For the problem below, I know how to work each part out but I want to know the reasoning behind parts (g) and (h). Why do you add the new U at y=0 to the potential energies found for parts (c) and (d)?

You drop a 2.80 kg book to a friend who stands on the ground at distance D = 11.0 m below. If your friend's outstretched hands are at distance d = 1.60 m above the ground (see the figure), (a) how much work Wg does the gravitational force do on the book as it drops to her hands? (b) What is the change ΔU in the gravitational potential energy of the book-Earth system during the drop? If the gravitational potential energy U of that system is taken to be zero at ground level, what is U (c) when the book is released and (d) when it reaches her hands? Now take U to be 100 J at ground level and again find (e) Wg, (f ) ΔU, (g) U at the release point, and (h) U at her hands. I know the answers for each of the problems are:

(a) =258, (b) =-158, (c) =302, (d) =43.9, (e) =258, (f)=-258 (g)=402, (h)=144

Answer #1

It's pretty simple. It's all about where you take the reference

The question straight away gives that potential energy (U) at ground level is already 100 J, so you have to add this 100 J of energy to find part ( g) and (h)

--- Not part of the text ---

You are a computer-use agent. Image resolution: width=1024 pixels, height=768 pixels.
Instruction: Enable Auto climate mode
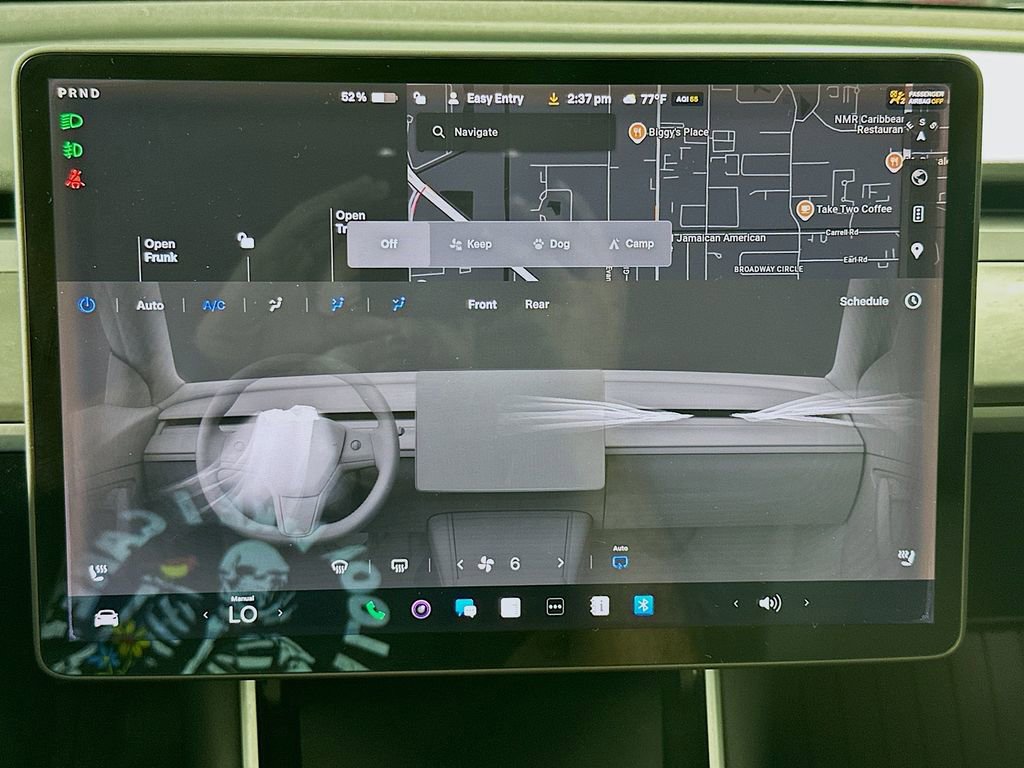click(x=149, y=305)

Okay, Let's take it in another way. Suppose there are two grounds ( one above the another). The potential energy of upper ground is 100 J with respect to lower ground. so when your friend ( standing on upper ground) catches the book or when you thrown a book, you have to add that 100 J of energy to get total potential of the system.

I hope you got the point

Let me know if you have any doubt.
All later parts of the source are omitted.